Даже если это правда, и Мария действительно не обратит никакого внимания, и Мелани изменит абсолютно каждую деталь, каждую мелочь, все останется по-прежнему. Диего видит этот дом своим, но для Мелани он никогда не будет ее или их домом. Это дом Марии и Амилькара, и она чувствует их присутствие все время, даже если их нет рядом.
– В конце концов, мы можем купить собственный дом, вопрос не в этом. Просто сейчас не время, Мелани, – продолжал спокойно объяснять Диего, – экономика скоро рухнет с треском, и тогда будет выгодно что-либо покупать. Вчера на вечере двое знакомых сказали мне, что собираются в Майами на этой неделе. Все переводят свои деньги за границу.
– Но ты всегда говорил, что у нас все в порядке, – протестовала Мелани.
– Нужно абсолютно не иметь мозгов, чтобы обсуждать свои проблемы со всеми. А у нас, как мне кажется, есть вещи посущественнее, чем дискуссия на тему экономических неурядиц, – прошептал Диего, отбрасывая в сторону полотенце.

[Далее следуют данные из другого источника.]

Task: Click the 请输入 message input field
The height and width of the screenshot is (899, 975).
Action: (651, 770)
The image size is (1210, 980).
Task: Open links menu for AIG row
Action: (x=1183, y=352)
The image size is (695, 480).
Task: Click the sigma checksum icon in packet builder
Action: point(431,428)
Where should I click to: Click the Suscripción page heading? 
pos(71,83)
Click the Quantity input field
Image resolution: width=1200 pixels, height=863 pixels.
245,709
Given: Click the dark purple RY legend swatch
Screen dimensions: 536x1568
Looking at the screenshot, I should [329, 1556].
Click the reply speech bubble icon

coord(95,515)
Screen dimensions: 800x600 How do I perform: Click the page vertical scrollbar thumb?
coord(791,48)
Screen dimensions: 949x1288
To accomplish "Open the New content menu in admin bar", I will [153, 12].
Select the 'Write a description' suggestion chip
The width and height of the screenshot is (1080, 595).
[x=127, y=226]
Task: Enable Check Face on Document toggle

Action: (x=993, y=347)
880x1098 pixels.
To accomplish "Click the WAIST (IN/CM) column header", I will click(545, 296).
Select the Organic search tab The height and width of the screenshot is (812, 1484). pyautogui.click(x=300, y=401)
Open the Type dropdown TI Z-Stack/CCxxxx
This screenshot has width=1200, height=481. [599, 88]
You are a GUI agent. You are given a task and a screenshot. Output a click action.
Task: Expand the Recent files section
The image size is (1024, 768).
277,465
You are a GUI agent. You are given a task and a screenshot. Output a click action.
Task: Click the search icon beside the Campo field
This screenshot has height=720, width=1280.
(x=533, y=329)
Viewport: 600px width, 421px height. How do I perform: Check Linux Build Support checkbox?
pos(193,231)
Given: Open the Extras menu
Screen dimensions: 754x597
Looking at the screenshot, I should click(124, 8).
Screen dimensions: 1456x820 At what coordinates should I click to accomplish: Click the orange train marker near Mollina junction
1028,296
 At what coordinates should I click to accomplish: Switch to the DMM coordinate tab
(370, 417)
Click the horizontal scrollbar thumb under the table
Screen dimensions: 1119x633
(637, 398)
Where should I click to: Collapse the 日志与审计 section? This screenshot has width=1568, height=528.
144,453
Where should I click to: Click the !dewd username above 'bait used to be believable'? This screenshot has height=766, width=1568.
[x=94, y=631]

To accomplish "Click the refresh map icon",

…Диего опять нет дома. Он каждый месяц ездит в Нью-Йорк или в Майами, потому что все здесь сейчас вывозят свои деньги за границу. Диего любит летать, сам управляет самолетом, но всякий раз отказывается взять меня с собой. Он говорит, что ему и второму пилоту необходимо сосредоточить все свое внимание на полете, и ему вдвое трудней вести самолет, когда я нахожусь на борту рядом с ним, он опасается совершить ошибку и боится за мою жизнь. Дома же он не бывает несколько дней подряд. Иногда я понимаю, что очень соскучилась по Нью-Йорку и хочу повидать тебя. Но я, конечно, стараюсь привыкать к новому языку, новым людям, новым друзьям.
О, если бы ты видела этот дом! Он похож на один из тех, что стоят на Пятой авеню, комнаты подойдут и самой королеве Англии. Я ничего не делаю сама по дому: семь человек прислуги, шофер и три охранника. Здесь все нанимают себе охрану – у каждого есть друзья или родственники, которых похитили или едва не похитили. Говорят, что все в стране изменилось к лучшему с приходом к власти военных, однако телохранителей нанимают по-прежнему. К ним настолько привыкли что, абсолютно не смущаясь, могут в их присутствии рассуждать о самых интимных вопросах своей личной жизни или же их используют как доносчиков, улавливающих и запоминающих каждое слово. Я думала, что женщины будут более высокомерны, но на самом деле они при первой же встрече выложат тебе все о себе и своих знакомых, как своему психоаналитику, к которому они ходят слишком часто.
Страна прекрасна, но к ней трудно привыкнуть. Ты не поверишь, зимы здесь один к одному похожи на наши весны, особенно за городом. Когда вернется Диего, мы поедем на уик-энд. Он собирается открыть поло-клуб. Он хочет…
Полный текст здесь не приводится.